De hecho, Rosa no entendía ahora como había sido su vida anterior. Lo mismo que cuando, de adolescente, pasaba horas mirando las fotos de su infancia y no se reconocía en ellas: «¿Cómo puede ser que aquella niña creída, ignorante, inocente… se haya podido convertir en la muchacha que soy ahora?». Y ahora, otra vez: «¿Cómo podía vivir sin este sentimiento que ahora tengo? No era yo, aún no era yo misma. Ahora, sí».

Se levantó del sofá. Con ganas. Dentro de una hora estaría con Fidel (habían hablado hacía un rato y él le había dicho que ya tenía sus maletas preparadas) y ya no volverían a separarse. Entonces reparó en el paquete con los certificados: estaba sobre la cómoda, ¡y había estado a punto de olvidarlo! Le parecía imposible no haber pensado en él. «Esto es el amor, que te hace olvidarte de las cosas», se rió de sí misma.
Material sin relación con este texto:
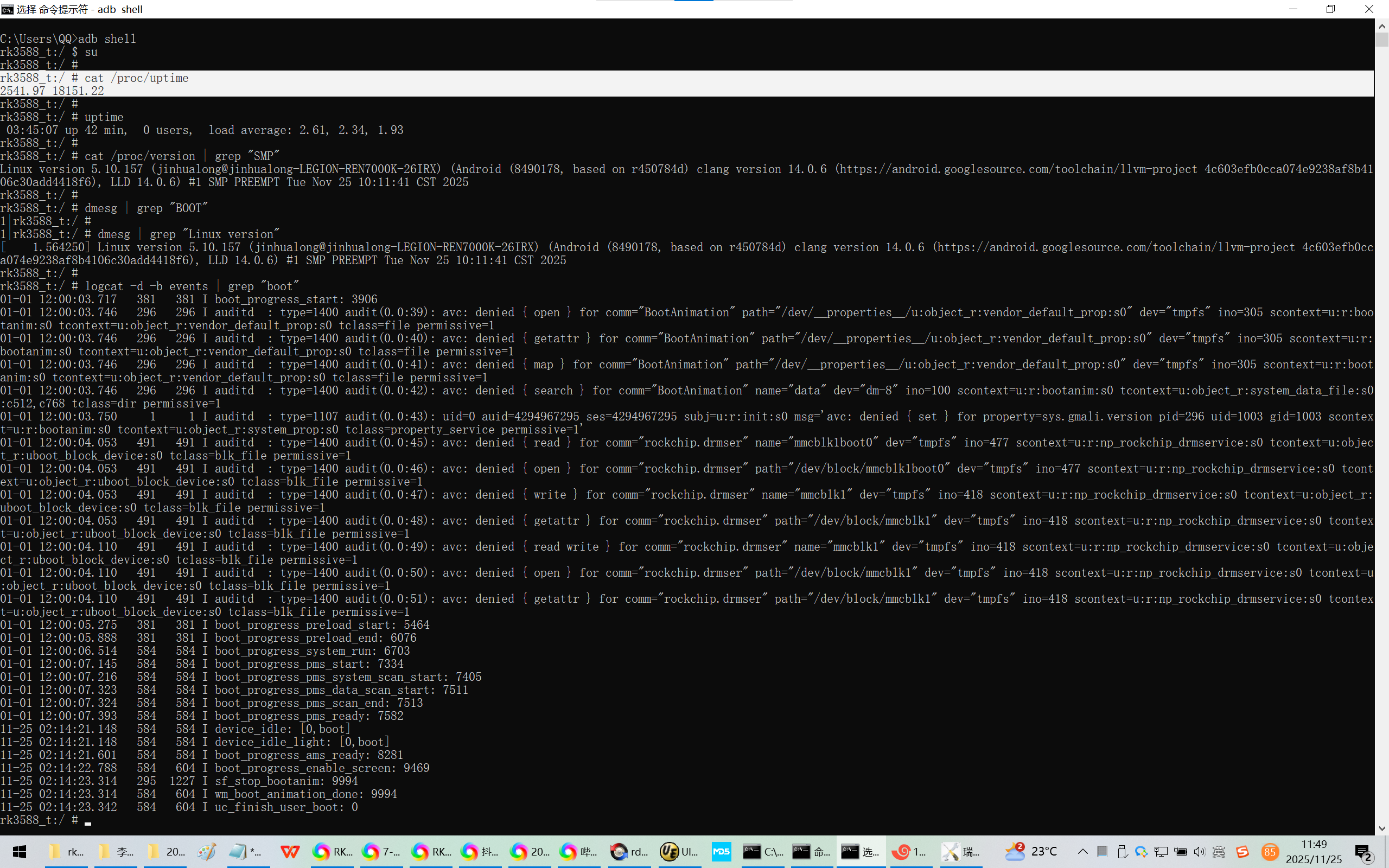Screen dimensions: 1389x868
Task: Click the scrollbar up arrow in the console
Action: [1381, 26]
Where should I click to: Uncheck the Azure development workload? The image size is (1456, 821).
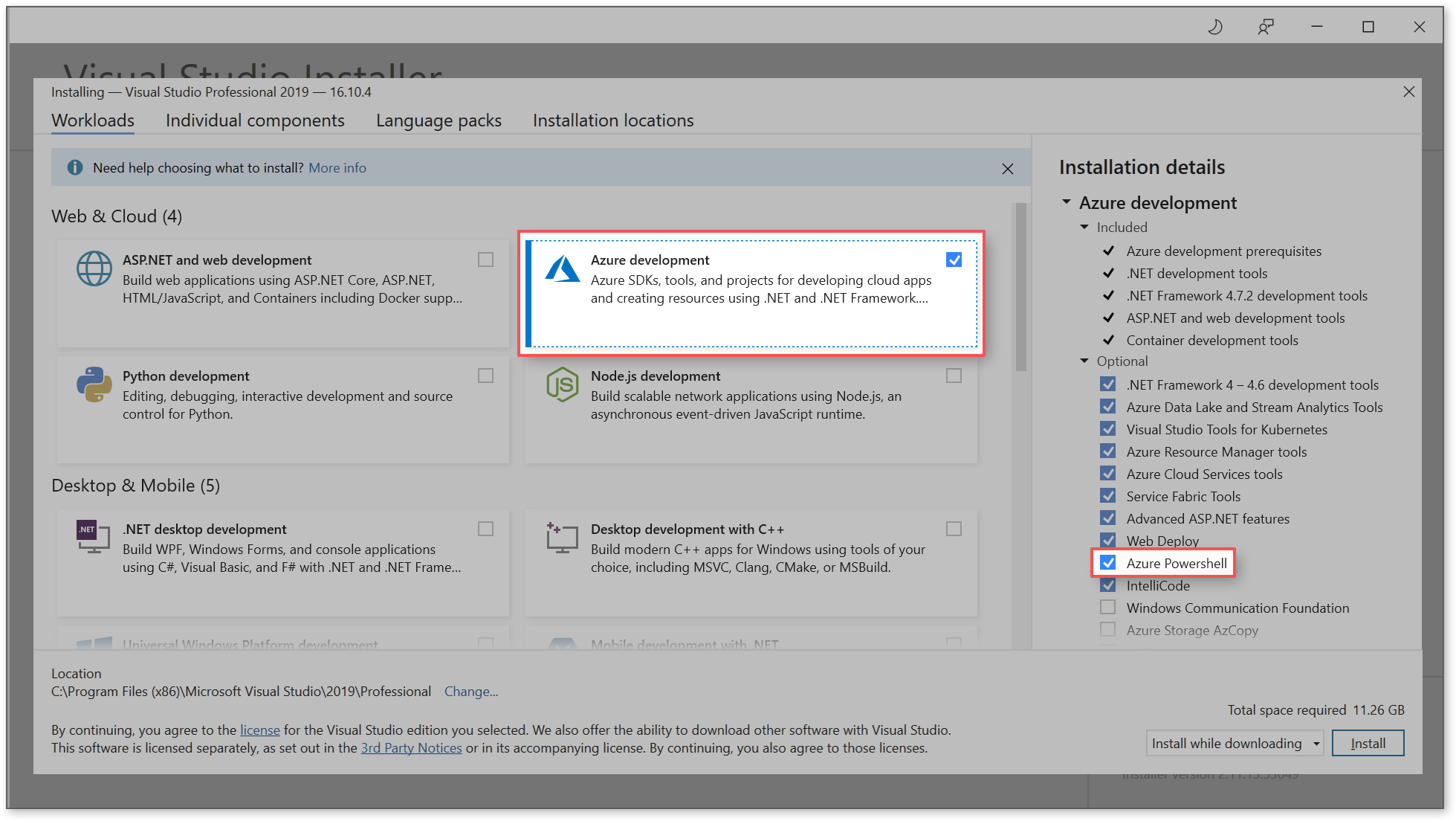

Y con esta idea, con esta sonrisa, metió los certificados en la bolsa de mano y cerró la puerta de la que hasta entonces había sido su casa.

***

Fidel esperaba. Se obligaba a esperar un rato más, porque si no llegaría al aeropuerto con demasiada antelación, y aún sería peor. Era mejor, sin duda, esperar en su casa, aprovechar para echar una última mirada a la vida que dejaba atrás… para ir en busca de una vida mejor. Sonrió. Siempre que pensaba en Rosa se le iluminaba la cara y se le ponían los ojos brillantes.